It is the duty of the Natal Indian Congress and the branches to make known to our people the independent Congress line on the Areas Acts. We have been fortunate in creating a united front around our basic policy under the Natal Provincial Vigilance Committee. This body has accepted fully the Congress stand of opposition.

A distinction must be drawn between the principled opposition to the Group Areas legislation offered by the Vigilance Committee and the broader united front formed for the specific purpose of opposing the proclamations of June 6th. Conference is aware of the fact that under a Committee of Sponsors the 26th June this year, the Indian people of Durban demonstrated as never before in their tens of thousands at Curries Fountain. It is true that among the sponsors were individuals who have favoured submission of alternative race-zoning plans.

When the Congress takes part in such a broad united front its first and primary function is to get the maximum support of the people on the issue in question. In respect of the proclamations of June 6th that primary function was to demonstrate to the Union Government and to the world unanimous rejection of the devastating proclamation.
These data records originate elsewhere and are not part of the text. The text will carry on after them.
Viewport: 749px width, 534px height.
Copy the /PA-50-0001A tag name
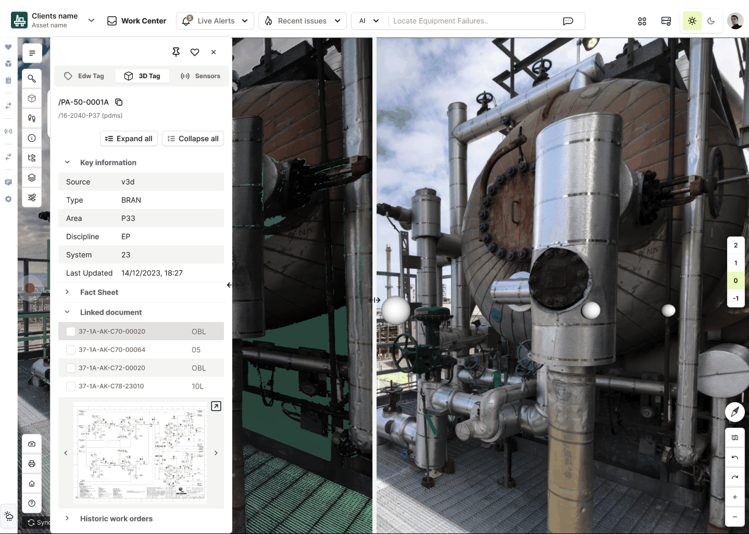119,102
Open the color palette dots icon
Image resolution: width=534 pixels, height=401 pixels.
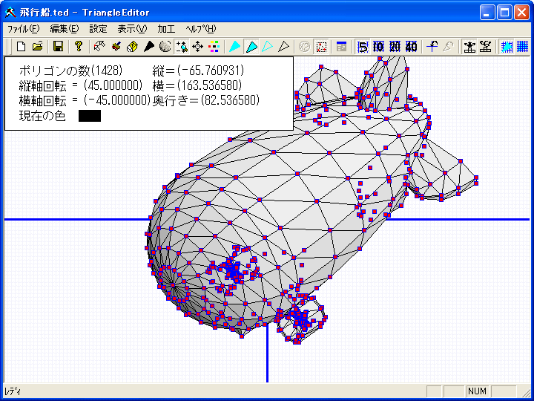pos(214,47)
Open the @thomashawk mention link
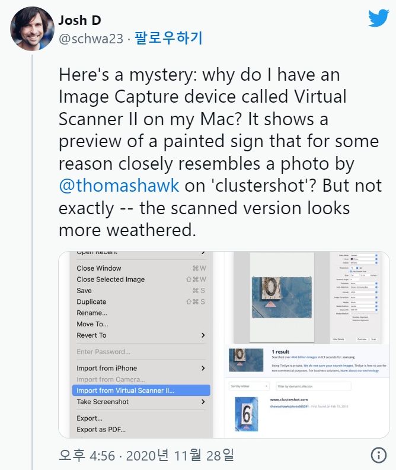 (119, 186)
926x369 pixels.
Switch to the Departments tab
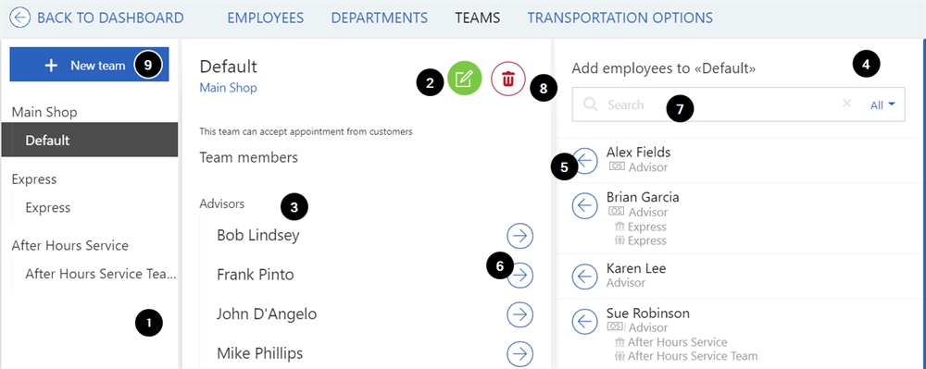(379, 18)
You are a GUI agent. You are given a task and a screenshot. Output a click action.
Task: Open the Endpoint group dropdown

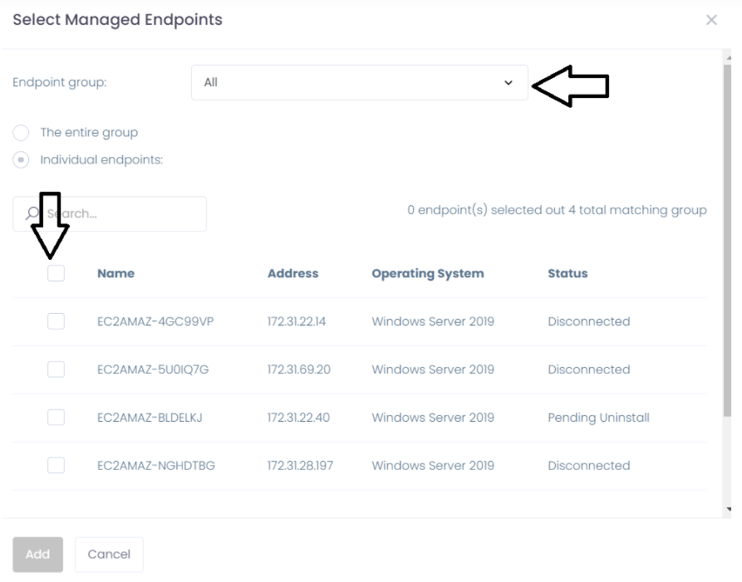359,83
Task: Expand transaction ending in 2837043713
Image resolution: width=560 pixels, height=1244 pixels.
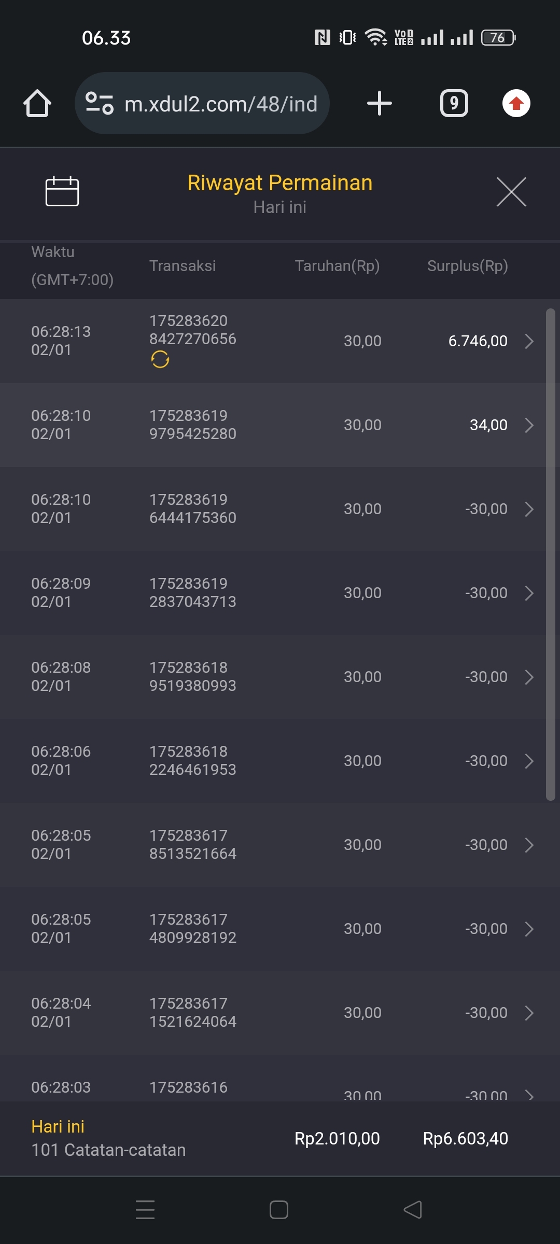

Besides this primary function Congress has another vital function to fulfil in respect of its policy and programme, and that is to take its independent policy of total opposition to the people as a whole. There should be no room for confusion in regard to these dual functions of working within the united front and yet boldly putting forth to the people our independent line of action.
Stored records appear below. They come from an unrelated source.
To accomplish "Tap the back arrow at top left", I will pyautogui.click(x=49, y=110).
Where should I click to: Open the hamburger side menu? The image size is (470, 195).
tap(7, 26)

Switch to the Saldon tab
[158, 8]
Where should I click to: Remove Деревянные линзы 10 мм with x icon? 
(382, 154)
Let each branch of Congress really answer this question, whether it has in its own area succeeded in working within the framework of a united front and yet at the same time taking to the people its full programme and policy regard to these laws.

DURBAN

It is essential that at this conference we place on record the devastating effects of the proclamation affecting Durban.
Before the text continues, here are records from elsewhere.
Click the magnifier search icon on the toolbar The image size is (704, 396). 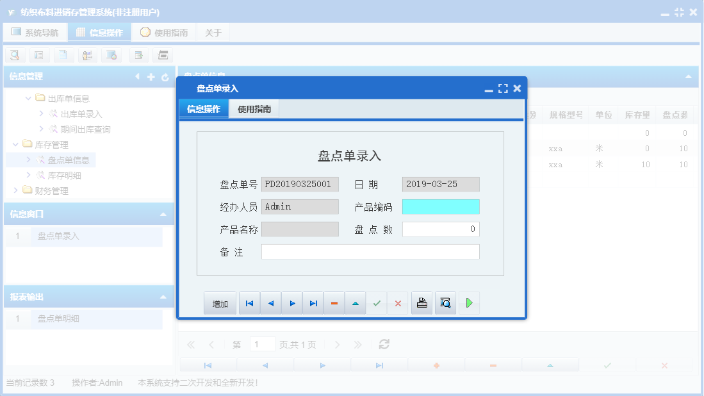click(14, 55)
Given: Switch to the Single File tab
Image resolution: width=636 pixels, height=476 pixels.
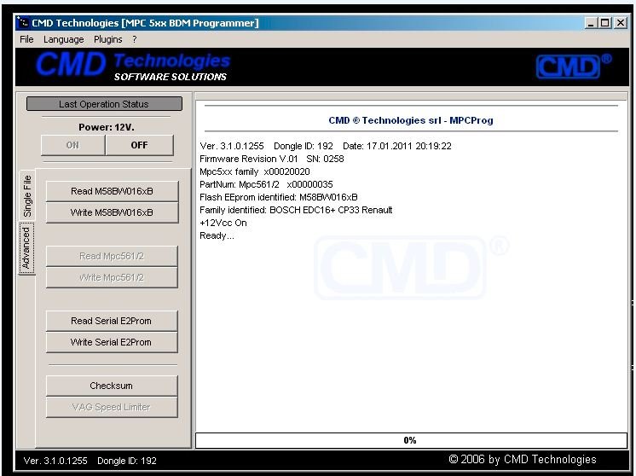Looking at the screenshot, I should coord(27,195).
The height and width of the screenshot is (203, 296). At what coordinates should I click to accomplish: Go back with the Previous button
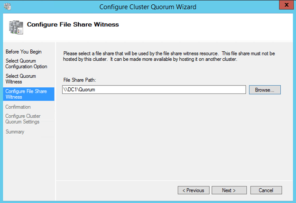(x=193, y=190)
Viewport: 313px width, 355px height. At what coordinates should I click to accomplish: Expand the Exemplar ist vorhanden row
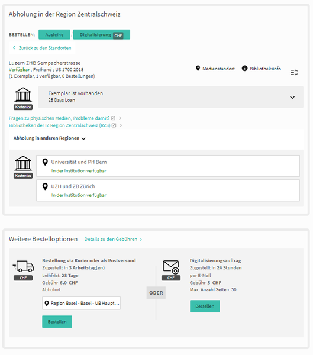coord(170,97)
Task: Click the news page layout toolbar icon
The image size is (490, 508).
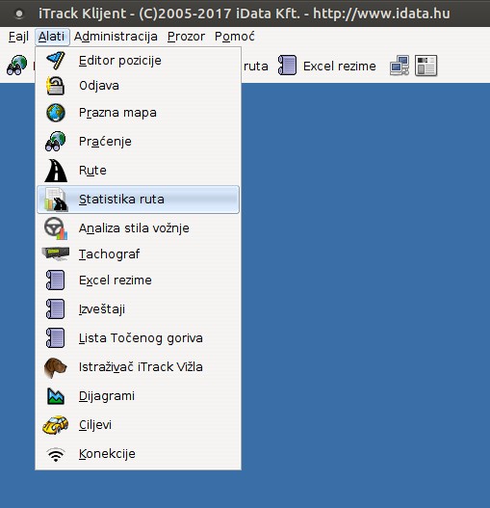Action: (x=426, y=66)
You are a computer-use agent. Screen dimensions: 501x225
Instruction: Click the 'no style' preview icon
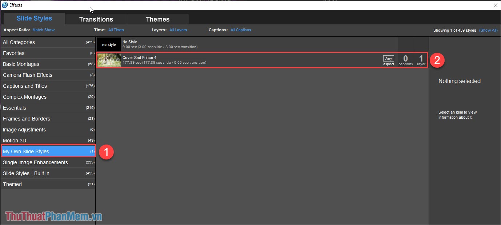109,44
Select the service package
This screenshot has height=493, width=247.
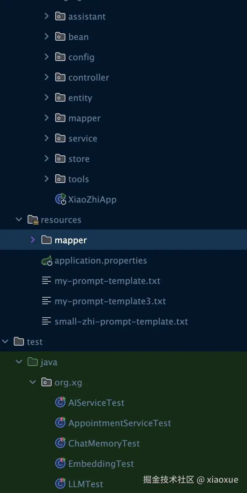(x=82, y=138)
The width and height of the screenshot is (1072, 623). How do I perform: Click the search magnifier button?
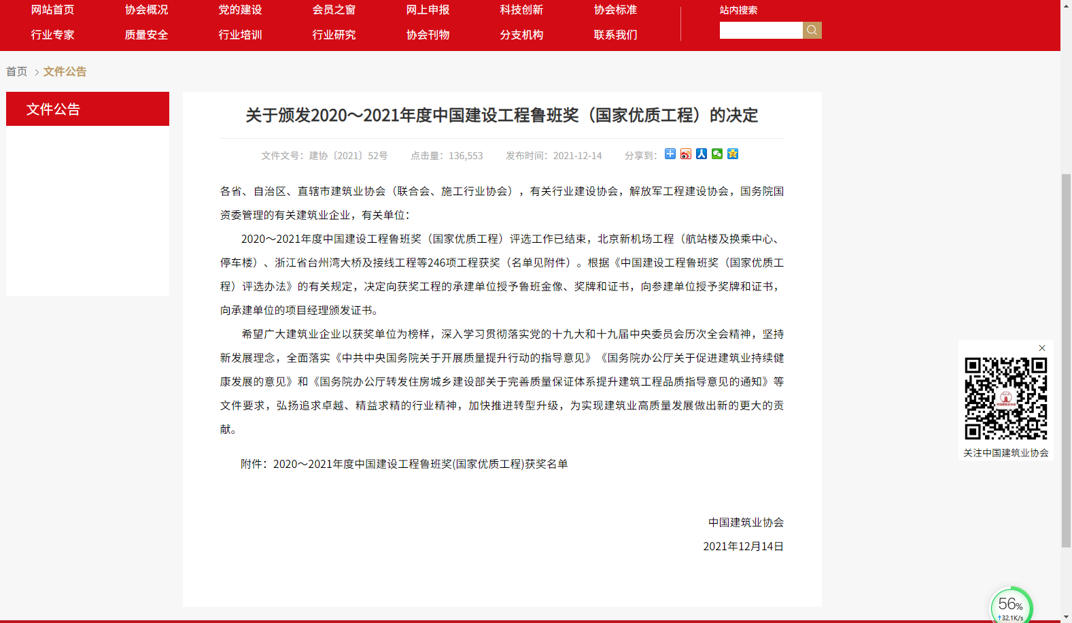coord(812,30)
According to the figures of census taken by the Union Government in 1951 the population of Durban was as follows:

Indians145,744

Africans 132,841

Whites131,430

Coloureds 16,104

The position in respect of landholdings for Durban is as follows:

AcresValue

Total area of Durban39,732 £178,645,960

Owned by Government and local

Authorities (all white)12,885 £40,113,620

White-owned16,419 £113,879,100

Indian-owned 10,323£24,541,061

African and Coloured-owned 105 £90,000

It will thus be noted that of all the non-white groups Indians own a substantial area of Durban. One of the factors responsible for this position is the unique racial composition of Durban among the major cities of South Africa. Because of legal restrictions on freedom of movement within the boundaries of the Union of South Africa itself, 40.16 per cent of the total Indian population of the country, as compared to 5.01 per cent whites, 1.51 per cent Coloureds and 1.57 per cent Africans, is confined to Durban. Furthermore the landholdings of the African people have been severely restricted by the Land Act of 1913 and the Urban Areas Act of 1923, measures enacted so that they permanently remain a reservoir of cheap labour. It is our contention that one of the aims which the Group Areas Act seeks to achieve is to destroy the Indian people in the economic field, make them also a reservoir of cheap labour and coerce them to expatriate from the Union of South Africa.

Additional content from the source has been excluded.